Nachdem der Standort klar und die Erlaubnis eingeholt ist, kann es an die konkrete Planung beziehungsweise Bestellung des Balkonkraftwerks gehen. Neben den Spezifikationen der Solarpanels und des Anschlusskabels ist ein weiteres wichtiges Bauteil einer Mini-PV-Anlage der mitgelieferte Wechselrichter. Jedes Steckersolargerät besteht im Prinzip nur aus Solarmodulen, Wechselrichter und Verkabelung. Da die Panels nur Gleichstrom prokönnen, im Haushalt aber 230-Volt-Wechselstrom benötigt wird, gibt es einen Wechselrichter. Dieser wandelt den Strom so um, dass elektrische Geräte, wie etwa Kühlschrank, Computer oder Spülmaschine, ihn nutzen können. Außerdem ist der Wechselrichter dafür zuständig, die Leistung zu begrenzen, die tatsächlich ins Hausnetzt eingespeist wird. Derzeit liegt die sogenannte Bagatellgrenze in Deutschland bei 600 Watt Maximalleistung. Wer sich schon einmal gewundert hat, wie das mit Solarpanel-Gesamtleistungen von über 1.000 Watt zusammenpasst, erhält mit dem Wechselrichter die Antwort. Eine höhere Leistung der verbauten Solarpanels ist nämlich sinnvoll, um auch bei suboptimalen Wetterbedingungen eine möglichst hohe Ausbeute zu erhalten. Bei gutem Wetter muss der Wechselrichter hingegen die eingespeiste Leistung begrenzen.

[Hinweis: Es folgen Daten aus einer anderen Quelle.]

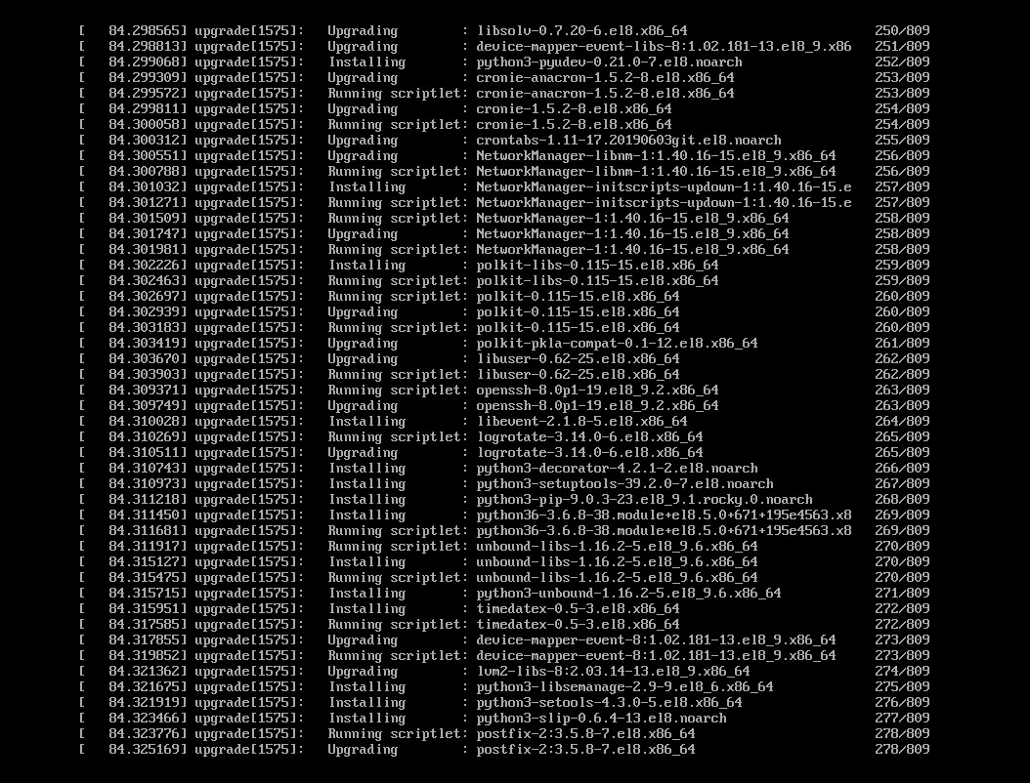1030x783 pixels.
Task: Click the NetworkManager-initscripts-updown Installing line
Action: tap(504, 187)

Die Anhebung der Bagatellgrenze auf 800 Watt, was dem EU-Standard entsprechen würde, wurde zwar Ende April vom Bundestag und Bundesrat endgültig beschlossen, aber bisher gilt sie trotzdem noch nicht, weil vorher noch eine entsprechende VDE-Norm entwickelt werden muss, da es sonst zu Haftungsproblemen kommen könnte. Wann die Norm vorliegen wird, ist noch unklar, es werden aber mit mindestens zwei weiteren Monaten gerechnet. Immerhin: Der Wegfall der
doppelten Anmeldepflicht beim Netzbetreiber und beim Marktstammdatenregister ist vom Tisch und sorgt zumindest für bürokratische Vereinfachung. Zudem bieten viele Hersteller jetzt schon Wechselrichter an, die problemlos von 600 Watt auf 800 Watt hochregeln können. So können Besitzerinnen und Besitzer die Leistung ihres Balkonkraftwerks voll ausnutzen, sobald die Norm vorliegt und in Kraft tritt. Praktisch: Die Modelle von Anker, EcoFlow, Bluetti und Priwatt können per Software-Update die Ausgabeleistung anheben.
Das Praktische an einem Balkonkraftwerk ist, dass sowohl die Montage als auch die Installation sehr viel einfacher sind als beispielsweise bei einer großen PhotovoltaikAnlage auf dem Hausdach. Während Letztere nur von Fachleuten angeschlossen werden darf, können Steckersolargeräte von Privatpersonen selbst in Betrieb genommen werden. Dazu muss man lediglich die beiliegende Halterung am Balkongitter anbringen und/oder die Solarmodule befestigen und mit dem Wechselrichter verkabeln. Nach der Verbindung mit dem Hausnetz kann die grüne Stromerzeugung beginnen.